Alternatively, you can download an Ubuntu virtual machine with a complete, up-to-date FairTest installation available here. Launch the VM either with VMWare workstation or with Virtualbox and activate the preconfigured python virtual environment as follows:

cd ~/fairtest
source venv/bin/activate

Quick Start

Different benchmark datasets in CSV format are located in fairtest/data. You can use the utils.prepare_data.data_from_csv() function to load a dataset as a Pandas DataFrame, the format expected by FairTest investigations. The first line of the csv file should list the names of the different features.

from fairtest.utils.prepare_data import data_from_csv

data = data_from_csv('fairtest/data/adult/adult.csv', to_drop=['fnlwgt'])

The data is then pre-processed and split into training and testing sets by encapsulating it in a DataSource object.

from fairtest.holdout import DataSource

data = DataSource(data, budget=1, conf=0.95)

This creates a training set and holdout set that can be used to perform a single batch of investigations with an overall testing confidence of 95%. Budgets larger than 1 allow for adaptive data analysis, where new investigations may be performed based on previous results, and validated over an independent testing set.


To test for associations between user income and race or gender, first create the appropriate Fairtest Investigation:

from fairtest.testing import Testing

SENS = ['sex', 'race']     # Protected features
TARGET = 'income'             # Output
EXPL = ''                     # Explanatory feature

inv = Testing(data, SENS, TARGET, EXPL)

After you instantiated all the Investigations you wish to perform, you can train the guided decision tree, test the discovered association bugs (and correct for multiple testing), and report the results:

from fairtest.investigation import train, test, report

all_investigations = [inv]

report(all_investigations, 'adult', output_dir='/tmp/')


Discovery investigations enable the search for potential associations over a large output space, with no prior knowledge of which outputs to focus on. An additional instance parameter topk specifies the maximum number of outputs that exhibit the strongest associations to consider:

from fairtest.discovery import Discovery

SENS = [...]        # Protected features
TARGET = [...]      # List of output labels
EXPL = ''           # Explanatory feature

inv = Discovery(data, SENS, TARGET, EXPL, topk=10)

Error Profiling

ErrorProfiling investigations let you search for user subpopulations for which an algorithm exhibits abnormally high error rates. The investigation expects an additional input specifying the ground truth for the algorithm's predictions.

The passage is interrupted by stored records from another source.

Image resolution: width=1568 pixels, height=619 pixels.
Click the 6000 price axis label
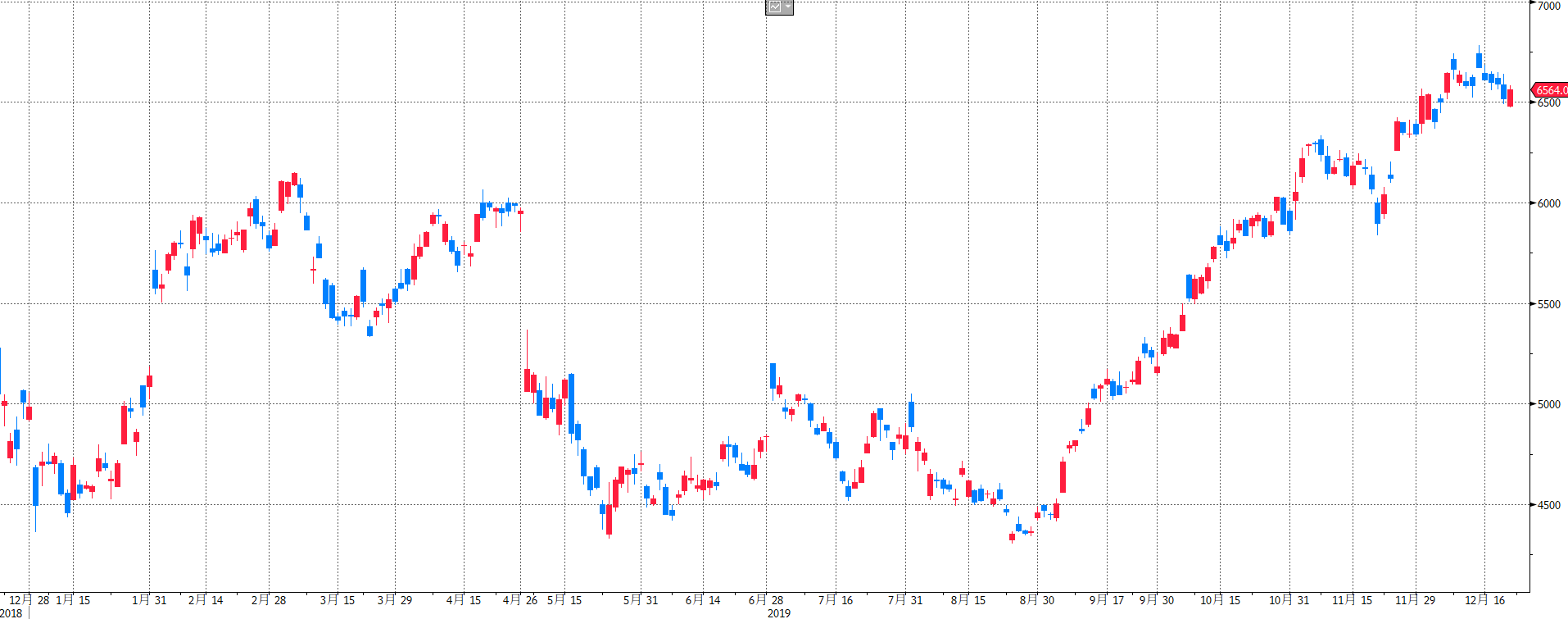[x=1548, y=203]
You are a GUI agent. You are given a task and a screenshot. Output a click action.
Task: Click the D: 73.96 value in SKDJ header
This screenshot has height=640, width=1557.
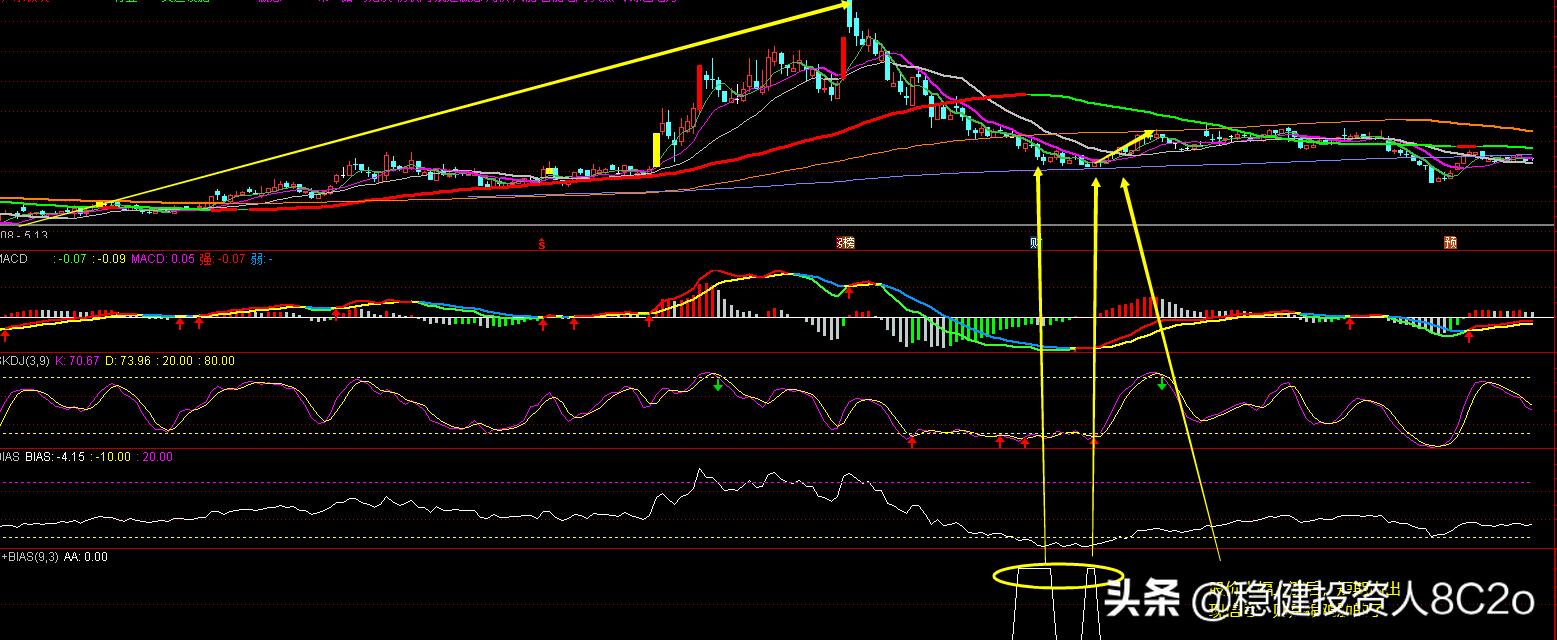pyautogui.click(x=130, y=360)
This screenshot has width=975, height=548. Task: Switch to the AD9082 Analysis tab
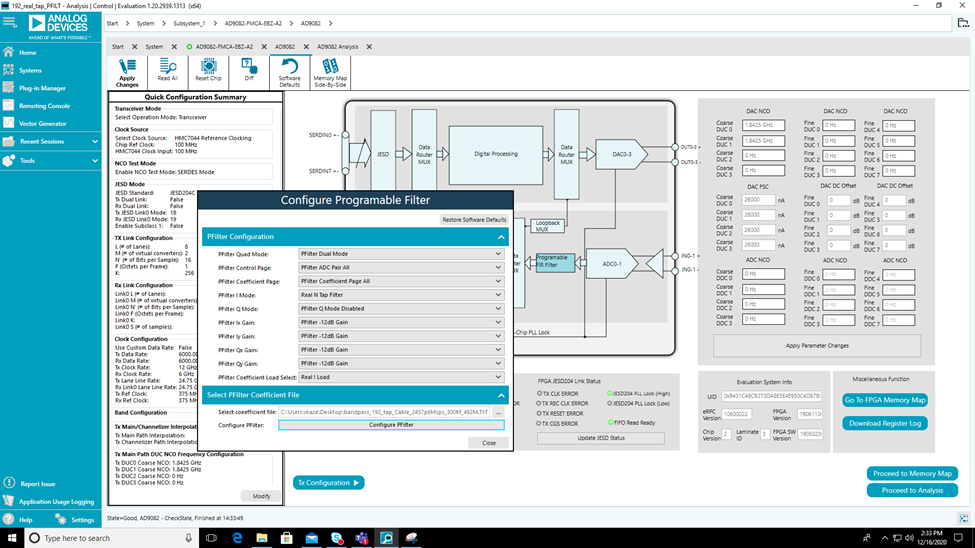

An appropriate error measure is then computed:

from fairtest.error_profiling import ErrorProfiling

SENS = [...]            # Protected features
TARGET = '...'          # Predicted output
GROUND_TRUTH = '...'    # Ground truth feature
EXPL = ''               # Explanatory feature

inv = ErrorProfiling(data, SENS, TARGET, GROUND_TRUTH, EXPL)

Explanatory Attribute

It is possible to specify a user attribute as explanatory, meaning that FairTest will only look for associations among users that are equal with respect to this attribute. We currently support a single, categorical attribute as explanatory for investigations with categorical protected features and outputs. Support for more general explanatory attributes can be enabled by defining further Fairness Metrics (see Extensions section below).

Other Examples

Additional examples, demonstrating how to use FairTest, are at: src/fairtest/examples.

Fairtest as an Online Service

In addition to using it as a standalone library, Fairtest can also be deployed as an online service. Our prototype supports multiple users asynchronously conducting Fairtest investigations. Users can post investigations through a web interface and access the respective bug reports once the experiments are completed. Our implementation is based on python job queues and each Fairtest investigation is abstracted into a job which is dispatched for asynchronous execution into a poll of workers.

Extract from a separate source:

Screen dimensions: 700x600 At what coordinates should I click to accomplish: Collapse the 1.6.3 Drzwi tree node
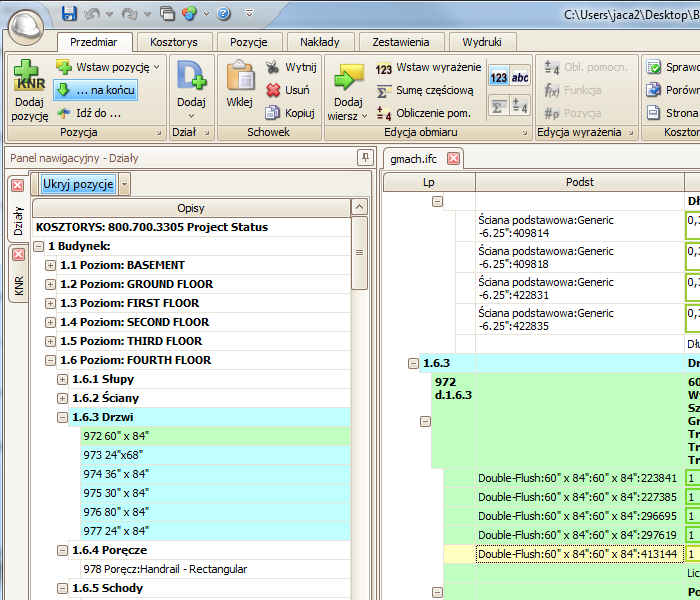[62, 417]
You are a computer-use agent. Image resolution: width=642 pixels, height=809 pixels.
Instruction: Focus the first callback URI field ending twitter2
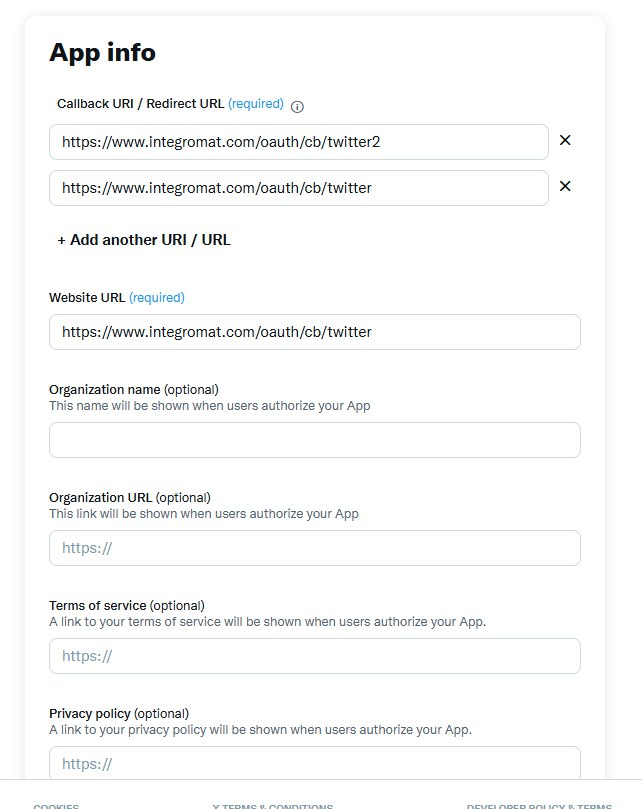(298, 142)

To activate the online Fairtest service locally use the following instructions:

cd ~/fairtest/src/fairtest/service
source venv/bin/activate

This will launch the front-end server which is accessible at your local interface, port 5000 ( Then, create a new tab and launch back-end workers (default number of workers is five).


At that point you can navigate the web interface and post Fairtest investigations.

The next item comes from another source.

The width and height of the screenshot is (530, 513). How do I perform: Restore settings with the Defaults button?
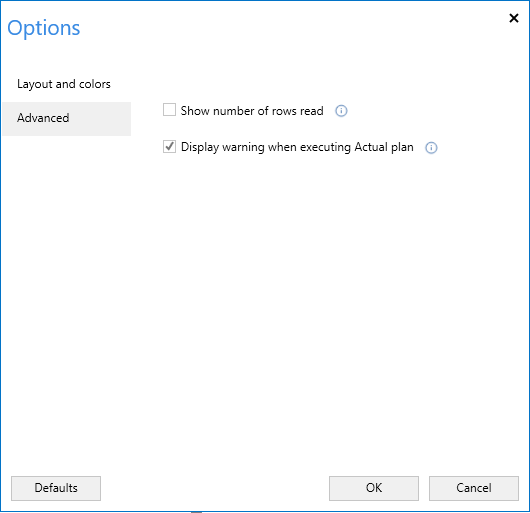point(56,488)
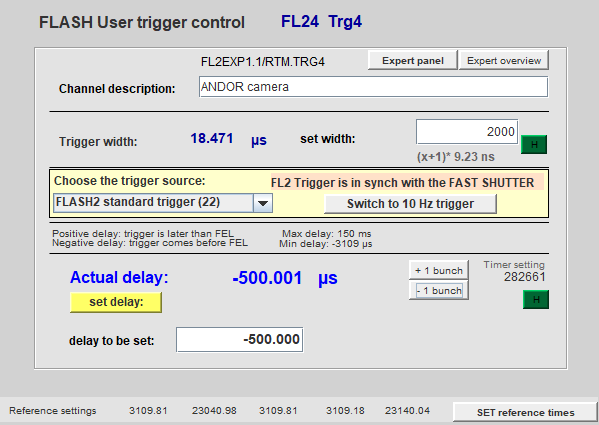Click the Trigger width readout 18.471
This screenshot has height=425, width=599.
click(x=212, y=138)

FairTest currently supports the following metrics:

  • Normalized Mutual Information (NMI)
    • For categorical protected feature and output
  • Normalized Conditional Mutual Information (CondNMI)
    • For categorical protected feature and output with explanatory feature
  • Binary Ratio (RATIO)
    • For binary protected feature and output
  • Binary Difference (DIFF)
    • For binary protected feature and output
  • Conditional Binary Difference (CondDIFF)
    • For binary protected feature and output with explanatory feature
  • Pearson Correlation (CORR)
    • For ordinal protected feature and output
  • Logistic Regression (REGRESSION)
    • For binary protected feature and multi-labeled output

By default FairTest selects an appropriate metric depending on the type of investigation and of protected and output features provided. You can specify a particular metric to use (as long as that metric is applicable to the data at hand) with the metrics parameter passed to an Investigation:

from fairtest.testing import Testing

SENS = ['gender', 'race']   # Protected features
TARGET = 'income'           # Output
EXPL = ''                   # Explanatory feature

metrics = {'gender': 'DIFF'}  # Specify a metric for 'gender' and let FairTest
                            # select a default metric for 'race'

inv = Testing(data, SENS, TARGET, EXPL, metrics=metrics)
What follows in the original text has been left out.